# Energy Basics – Fixed versus Variable Costs

Fixed versus variable costs is a basic business concept. It is also a basic concept in energy engineering. Unfortunately this not stop energy professionals from getting into trouble by misunderstanding it.

In my previous role we had a project looking at the feasibility of a Combined Heat & Power (CHP) plant at a pharmaceuticals site. Previously two consultants had looked at the site and concluded that a 2 MWe gas engine would be an economic project. We expected that good CHP projects would have payback periods of five to six years. These two consultants had modeled a payback below two years!

We took a look at the technical fundamentals (annual profiles of site heat & power demands) and agreed that the site was well suited to a 2 MWe gas engine. However once we took a step further and started to evaluate the economics things started to unravel.

A crucial part of any energy project are prices – for CHP electricity prices in are crucial. To know what price we should model we took a look at twelve months of electricity invoices for the site.

What we wanted to know was the variable electricity price. This price will represent the savings for reducing import electricity to site through use of on site generation.

###### Table 1 – A simplified electricity invoice

 Electricity consumed MWh 2,500 Variable electricity price £/MWh 65 Variable electricity cost £ 162,500 Fixed costs £ 100,000 Total annual cost £ 262,500 Delivered electricity cost £/MWh 105

When we compared our analysis of the electricity invoices to the prices used by the two consultants, we were shocked to find they had used they delivered electricity cost in their model – not the variable cost.

This overstated the value of electricity saved and the value of the CHP project.

To understand why this is a problem think what would happen if we saved all 2,500 MWh of electricity. This would mean we have no variable cost – a saving of £162,500. But even with no electricity consumed we still incur fixed charges.

However if we use a value of £105/MWh, we calculate a saving of £262,500 – which is incorrect!  While this seems obvious when spelt out, two consultants from separate well renowned energy companies made this mistake.

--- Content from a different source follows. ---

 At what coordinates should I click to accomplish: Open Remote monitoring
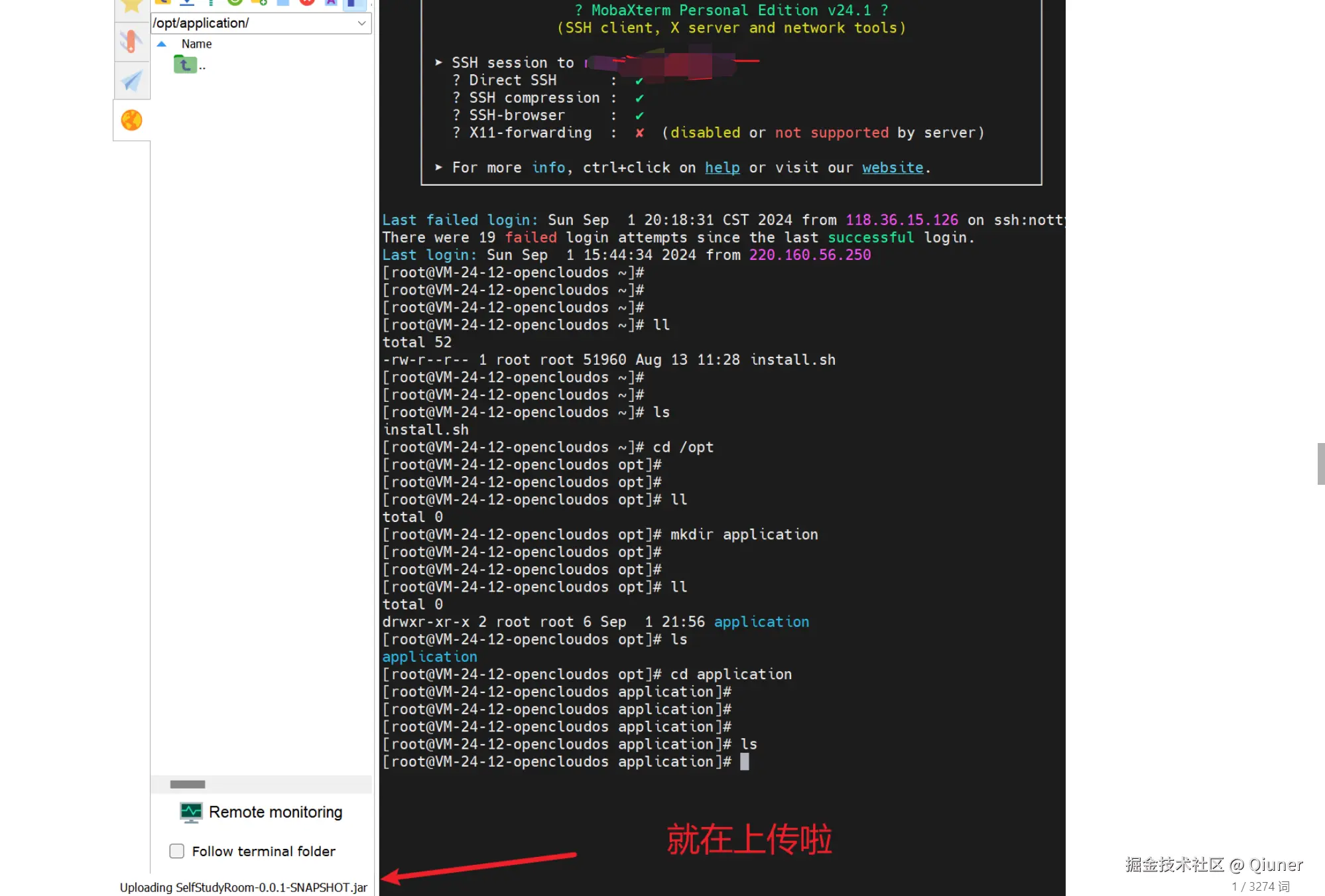[x=263, y=812]
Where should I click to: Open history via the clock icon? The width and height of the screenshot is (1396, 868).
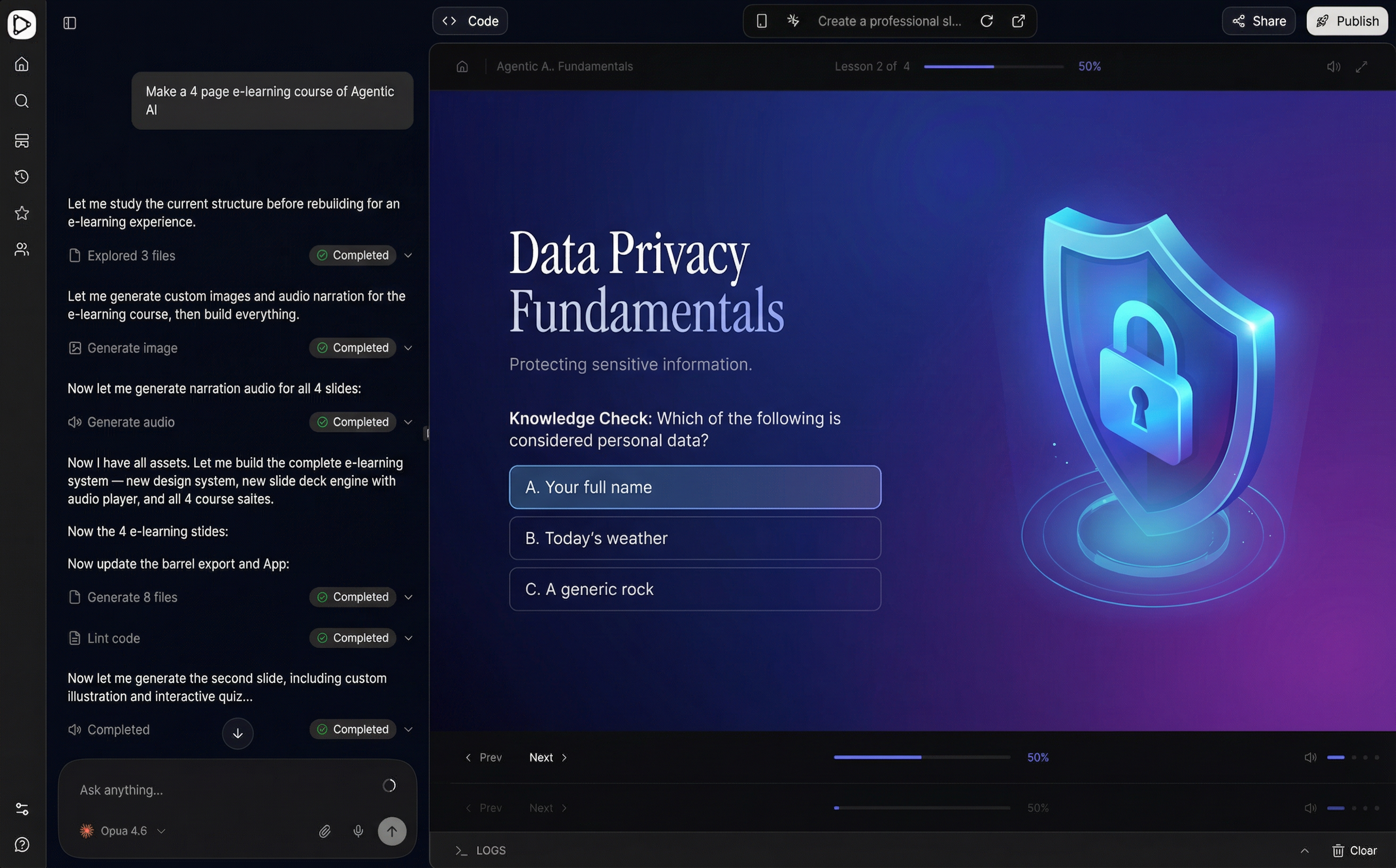click(22, 177)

It was difficult going back to the pharmaceuticals site and telling them their fantastic project was perhaps not so fantastic. But it is far better to understand it now rather than after the engine was installed.

You might be wondering why people calculate a delivered electricity cost at all. It can be useful for understanding the total cost for delivering electricity to a site.

But it is not useful for understanding the savings from projects like CHP or reducing site electricity consumption.

Key lessons to take away are:

• Always check your customer’s actual invoices. It takes time but it is worth it to build up an accurate picture of what is going on by replicating the invoice from the rates (£/MWh) and amounts (MWh). What you want to arrive at is a total marginal and a total fixed cost.
• Be aware that not all £/MWh costs are equivalent!  When you are given an electricity price to use in a model be sure that you understand what that price represents.

## 2 thoughts on “Energy Basics – Fixed versus Variable Costs”

1. Duncan Campbell

Great post that addresses a common oversight by CHP and solar PV project developers. Thanks for this!

It would be an interesting next step to also consider demand charges. Removing them from a “blended rate” type analysis is essential, and then determining to what degree the CHP system will offset those charges (if at all) can be tricky.